We aim to offer off-the-shelf task specifications and also provide the ability for users to define their own tasks. This project is designed to work hand-in-hand with sae-lens and transformer-lens, ensuring seamless integration and enhanced functionality.
Here is an example of how to use the ProbeLens framework to generate probe data and train a linear probe on a spelling task:
We use the FirstLetterSpelling
experiment as an example. With the FirstLetterSpelling
class, we see how well the model's activations encode the first letter of the word.
from probe_lens.experiments.spelling import FirstLetterSpelling
words = ["example", "words", "to", "spell"]
spelling_task = FirstLetterSpelling(words)

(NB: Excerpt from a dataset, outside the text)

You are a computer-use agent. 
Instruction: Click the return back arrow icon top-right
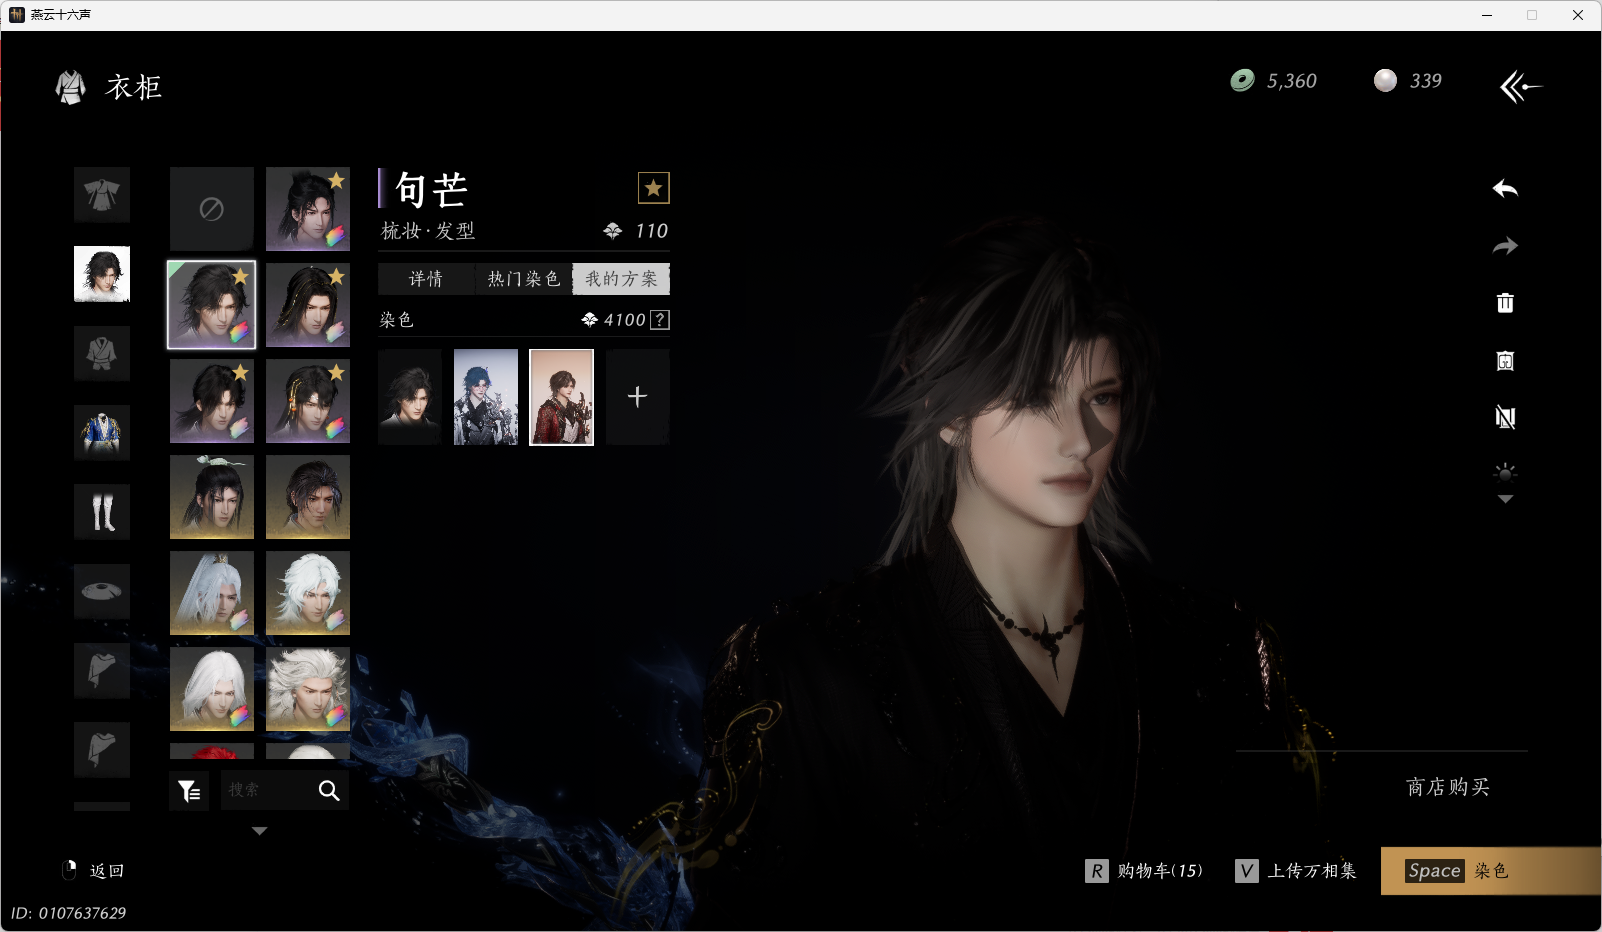click(x=1520, y=87)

We use the HookedSAETransformer
class from sae_lens
to hook the transformer model and the SAE
class to get the SAE. This package is designed to be tightly integrated with sae_lens
and transformer_lens
.
from sae_lens import HookedSAETransformer, SAE
DEVICE = "mps"
model = HookedSAETransformer.from_pretrained_no_processing("gpt2-small", device=DEVICE)
sae, cfg_dict, sparsity = SAE.from_pretrained(
release="gpt2-small-res-jb", # see other options in sae_lens/pretrained_saes.yaml
sae_id="blocks.8.hook_resid_pre", # won't always be a hook point
device=DEVICE,
)
We use the generate_probe_data
method to generate the probe data. This involves the querying the model with various prompts and capturing the activations.
from torch.utils.data import DataLoader
dataset = spelling_task.generate_probe_data(model, sae, device=DEVICE)
dataloader = DataLoader(dataset, batch_size=2, shuffle=True)
We initialize a linear probe with the same number of outputs as classes in the experiment.
from probe_lens.probes import LinearProbe
X, y = next(iter(dataloader))
probe = LinearProbe(X.shape[1], y.shape[1], class_names=spelling_task.get_classes(), device=DEVICE)
We use stochastic gradient descent to train the probe.
import torch.optim as optim
probe.train_probe(dataloader, optim.SGD(probe.parameters(), lr=0.01), val_dataloader=None, epochs=1000)
We use the visualize_performance
method to visualize the performance of the probe.
plot = probe.visualize_performance(dataloader)
- Add basic linear probe with tests
- Add regularization
- Add sparsity
- Add other kind of probes
- Non-linear probes
- ... ?
- Reproduce results from SAE-Spelling
- First letter data generation
- Add more probing experiments
- ... ?
- Add Confusion Matrix
- Add f2 score and accuracy
- Add more visualization experiments
- ... ?
- Add docstrings
- Add tutorials
- Reproduce experiments from major papers (SAE-Spelling, etc.)
A bunch of the current code is refactored from the sae-spelling code repository for the paper A is for Absorption: Studying Feature Splitting and Absorption in Sparse Autoencoders.